Creating socket... created.
Binding socket... bound.
Putting socket in listening mode... done.
Fire up putty, and in the configuration screen, type in localhost as the hostname, 4444 as the port number (or a different one if you choose to run the program with some other port). Set the protocol to Raw. Finally press Open to connect.
You will now see putty's console window. Here you can type text that will be send to the server. Any data received will be printed in the same window. Note: putty by default has local line editing enabled. This means that you can type and even edit the text you type as long as you stay on the same line, since it's not send until you press enter. If you use a client that immediately sends every character, you also get a response immediately.

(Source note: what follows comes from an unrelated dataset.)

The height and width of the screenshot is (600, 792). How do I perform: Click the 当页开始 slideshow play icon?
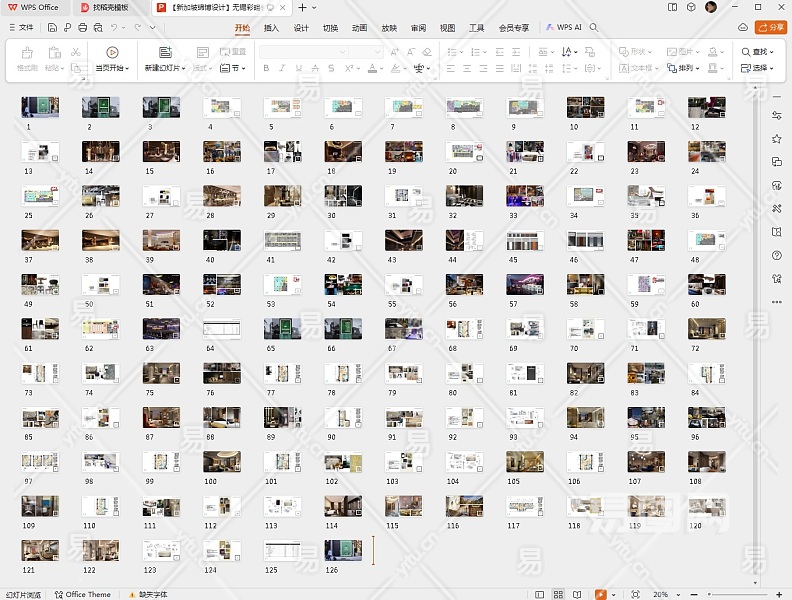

If you have such a client you should disable local echo (ie. showing the text you type), otherwise you get your text and the received text interleaved, which is pretty hard to read. This is not the case with putty. Here's a screenshot of the connection in action:
11. Source code
Finally, the source code:
Download the source zip file here: rot13server_asm.zip
12. Conclusion
Now you've seen both a blocking client and a blocking server. Blocking sockets are relatively easy to use because they fit in nicely in the program flow. Still, you've only seen pretty simple examples, since both the client and the server we showed did practically nothing with the data other than print it or in this case, encrypt and then send it back. It gets harder when we have to extract meaningful information from the received data like when dealing with a protocol like POP3.